---------- Text block

Having been given the task to create some fun, hands-on projects for members of the public to engage in at the Library, I recently had to put my thinking cap on and see how I might be able to build a program within a tight budget. I like to create programs where attendees get to take home what they have built and learnt, and we don’t just collect the final projects and lock them away until someone asks to see them. The great part of exploring in a Makerspace is the making and then being able to share that triumph with everyone.


This latest project was to create “Light Pens,” pens that allow people to “draw with light” using digital or traditional film cameras, creating a special effect in-camera. This technique was definitely inspired by my film/cinematography days, as I have always been fascinated by how light can be manipulated through the lens to create an augmentation to the recorded image.


After working out what was needed to make these Light Pens, I did the math, and realised that the most expensive part of the process would be… the batteries! Power! Captain, I need more power! Of course, these little button cells would have to be the biggest cost of the project, as I needed at least three for every pen. If you have ever replaced a watch or small remote control battery you know that you can be up for five to ten dollars for just one! Hmmm.. what to do.


I recently inherited an old 35mm camera from my late grandfather and it used a very specialised 12 volt battery to run the 70’s style electronics for the light meter. This allowed you to get a photo within the right light index and nothing else. Luckily for me they still make this kind of battery and I ordered one online. The first thing that struck me was how small the battery was. It was tiny. In my hand, it took up half the length of my index finger. That’s small.

I know enough about electronics to know that there was no way that a small battery like that could generate 12 volts as one cell, so I made a mental note of it, and then loaded it into the camera. I hadn’t really thought about it till I was at home trying to work out an answer to get this program into budget, when I looked at the camera, and realised I might have a solution right in front of me.


Battery companies like to standardise manufacturing, it is much easier to make a few types of cells, and then reconfigure the packaging to make different type of batteries. It also makes sense to stack a number of cells together to make different voltages. This works by connecting the positive and negative terminals together. You add up the voltages until you have the voltage you need.

--------------------

▶ **Instructions**:
(A) Decide whether each statement agrees with the Light Pens text. For each, answer yes or no and quote the words of the text that settle it.
(i) The writer likes programs where attendees take home what they have built.
(ii) The button cells were expected to be the largest cost of the project.
(iii) The specialised battery for the old 35mm camera is no longer made.
(B) Answer these questions from the Light Pens text:
(i) How many button cells did each pen need at minimum?
(ii) What voltage was the battery for the old 35mm camera?
(iii) How much of the writer's index finger did that battery cover?
(C) Using the Light Pens text, explain why battery companies make only a few types of cells, and how stacking cells produces different voltages.

---------- Data records

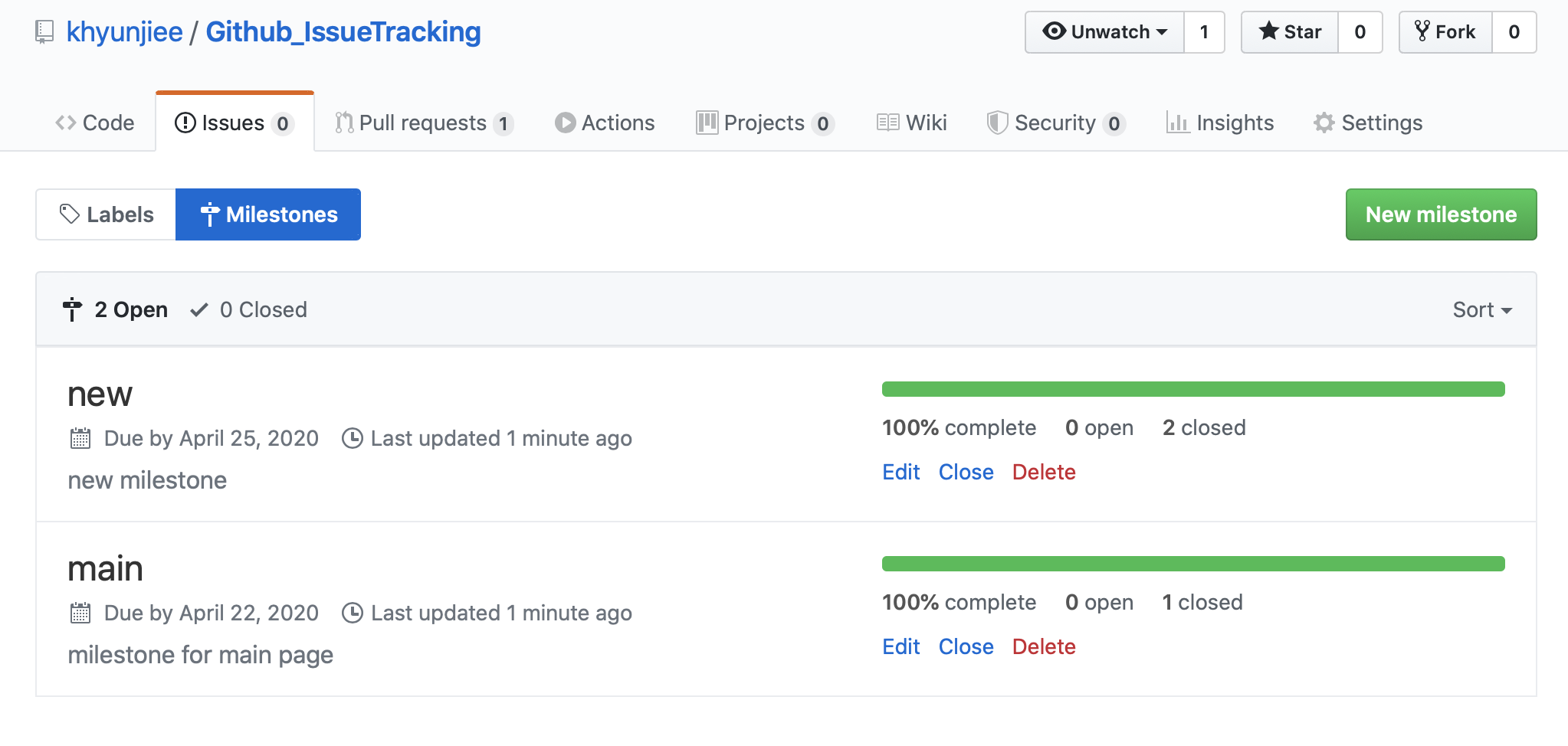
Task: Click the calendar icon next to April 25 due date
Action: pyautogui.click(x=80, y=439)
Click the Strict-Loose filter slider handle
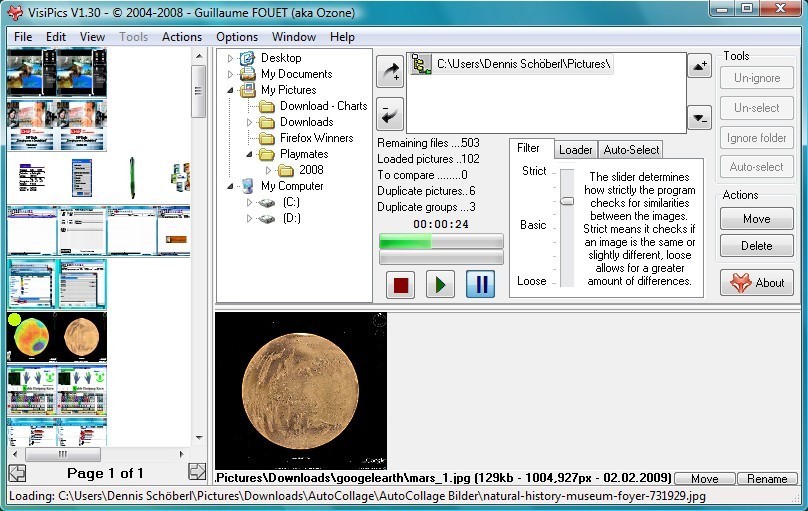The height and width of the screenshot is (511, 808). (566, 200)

--------------------
---------- Data records

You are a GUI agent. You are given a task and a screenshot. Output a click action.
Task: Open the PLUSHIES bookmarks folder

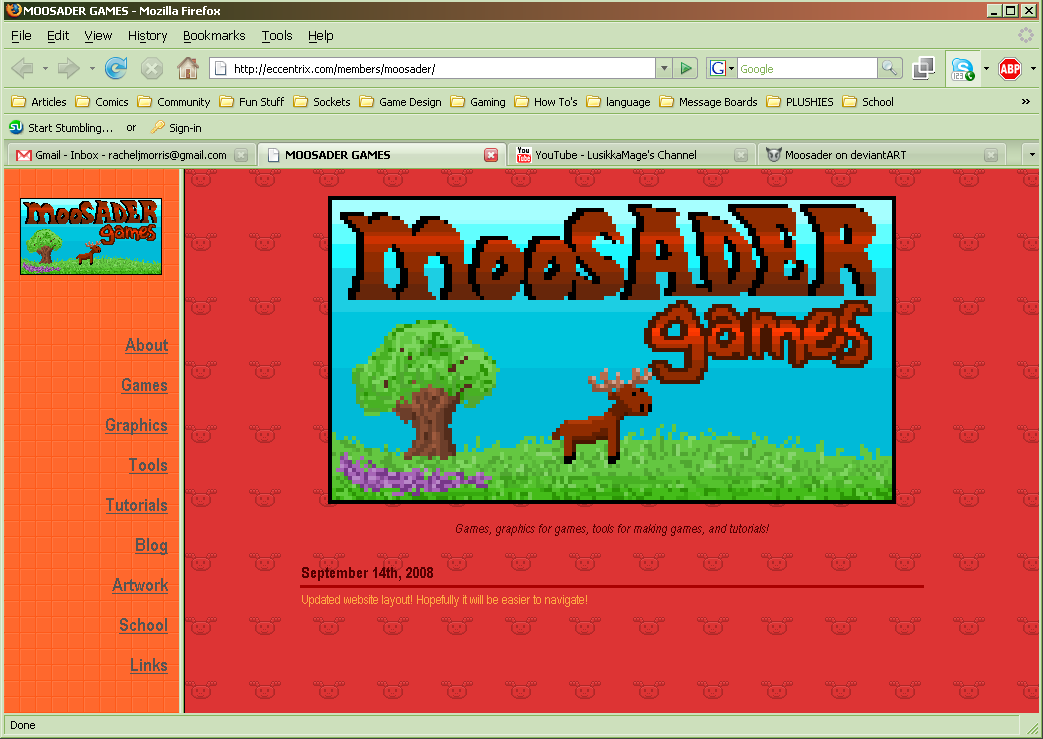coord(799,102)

--------------------

▶ **Task answers**:
(A)
(i) Yes: "I like to create programs where attendees get to take home what they have built and learnt"
(ii) Yes: "these little button cells would have to be the biggest cost of the project"
(iii) No: "Luckily for me they still make this kind of battery"

(B)
(i) At least three.
(ii) 12 volts.
(iii) Half its length.

(C) Making a few types of cells and then reconfiguring the packaging is much easier for the companies. Stacking cells works by connecting their positive and negative terminals together, and the voltages add up until they reach the voltage needed.